Start of The input

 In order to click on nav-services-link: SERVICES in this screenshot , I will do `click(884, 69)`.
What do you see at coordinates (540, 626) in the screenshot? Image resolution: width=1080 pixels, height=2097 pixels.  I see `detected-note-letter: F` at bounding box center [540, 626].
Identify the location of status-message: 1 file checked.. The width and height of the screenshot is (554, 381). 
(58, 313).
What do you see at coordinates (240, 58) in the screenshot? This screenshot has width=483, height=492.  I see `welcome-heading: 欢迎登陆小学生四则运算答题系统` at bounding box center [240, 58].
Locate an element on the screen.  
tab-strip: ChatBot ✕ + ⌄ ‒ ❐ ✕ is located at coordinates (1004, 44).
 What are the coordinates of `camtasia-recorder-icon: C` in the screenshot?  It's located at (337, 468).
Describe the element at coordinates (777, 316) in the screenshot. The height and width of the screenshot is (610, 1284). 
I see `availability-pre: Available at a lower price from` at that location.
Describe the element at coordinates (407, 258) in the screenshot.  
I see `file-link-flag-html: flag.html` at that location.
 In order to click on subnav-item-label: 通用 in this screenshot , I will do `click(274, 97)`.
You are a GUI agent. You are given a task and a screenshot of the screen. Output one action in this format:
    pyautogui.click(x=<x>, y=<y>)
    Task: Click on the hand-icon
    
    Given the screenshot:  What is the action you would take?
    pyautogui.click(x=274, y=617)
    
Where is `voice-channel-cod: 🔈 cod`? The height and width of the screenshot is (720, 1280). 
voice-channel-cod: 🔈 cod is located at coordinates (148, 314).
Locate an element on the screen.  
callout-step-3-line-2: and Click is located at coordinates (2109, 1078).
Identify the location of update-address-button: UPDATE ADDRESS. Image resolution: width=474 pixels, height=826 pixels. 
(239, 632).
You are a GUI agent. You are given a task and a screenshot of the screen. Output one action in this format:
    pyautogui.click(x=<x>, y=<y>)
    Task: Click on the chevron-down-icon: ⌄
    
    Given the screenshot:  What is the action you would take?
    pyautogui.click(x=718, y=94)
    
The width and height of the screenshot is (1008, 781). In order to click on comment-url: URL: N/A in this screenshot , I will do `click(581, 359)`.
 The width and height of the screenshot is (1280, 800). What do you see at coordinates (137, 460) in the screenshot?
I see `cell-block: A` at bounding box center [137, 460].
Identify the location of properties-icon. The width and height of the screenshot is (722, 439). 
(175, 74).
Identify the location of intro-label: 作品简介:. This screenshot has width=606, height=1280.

End of The input

**Problem**
Rewrite all of the items, changing every "Identify the location of" to "Find the position of" and leaving everything else as it is.

**The answer**
 In order to click on nav-services-link: SERVICES in this screenshot , I will do `click(884, 69)`.
What do you see at coordinates (540, 626) in the screenshot? Image resolution: width=1080 pixels, height=2097 pixels.  I see `detected-note-letter: F` at bounding box center [540, 626].
Find the position of status-message: 1 file checked.. The width and height of the screenshot is (554, 381). 
(58, 313).
What do you see at coordinates (240, 58) in the screenshot? This screenshot has width=483, height=492.  I see `welcome-heading: 欢迎登陆小学生四则运算答题系统` at bounding box center [240, 58].
Locate an element on the screen.  
tab-strip: ChatBot ✕ + ⌄ ‒ ❐ ✕ is located at coordinates (1004, 44).
 What are the coordinates of `camtasia-recorder-icon: C` in the screenshot?  It's located at (337, 468).
Describe the element at coordinates (777, 316) in the screenshot. The height and width of the screenshot is (610, 1284). 
I see `availability-pre: Available at a lower price from` at that location.
Describe the element at coordinates (407, 258) in the screenshot.  
I see `file-link-flag-html: flag.html` at that location.
 In order to click on subnav-item-label: 通用 in this screenshot , I will do `click(274, 97)`.
You are a GUI agent. You are given a task and a screenshot of the screen. Output one action in this format:
    pyautogui.click(x=<x>, y=<y>)
    Task: Click on the hand-icon
    
    Given the screenshot:  What is the action you would take?
    pyautogui.click(x=274, y=617)
    
Where is `voice-channel-cod: 🔈 cod`? The height and width of the screenshot is (720, 1280). 
voice-channel-cod: 🔈 cod is located at coordinates (148, 314).
Locate an element on the screen.  
callout-step-3-line-2: and Click is located at coordinates (2109, 1078).
Find the position of update-address-button: UPDATE ADDRESS. Image resolution: width=474 pixels, height=826 pixels. 
(239, 632).
You are a GUI agent. You are given a task and a screenshot of the screen. Output one action in this format:
    pyautogui.click(x=<x>, y=<y>)
    Task: Click on the chevron-down-icon: ⌄
    
    Given the screenshot:  What is the action you would take?
    pyautogui.click(x=718, y=94)
    
The width and height of the screenshot is (1008, 781). In order to click on comment-url: URL: N/A in this screenshot , I will do `click(581, 359)`.
 The width and height of the screenshot is (1280, 800). What do you see at coordinates (137, 460) in the screenshot?
I see `cell-block: A` at bounding box center [137, 460].
Find the position of properties-icon. The width and height of the screenshot is (722, 439). 
(175, 74).
Find the position of intro-label: 作品简介:. This screenshot has width=606, height=1280.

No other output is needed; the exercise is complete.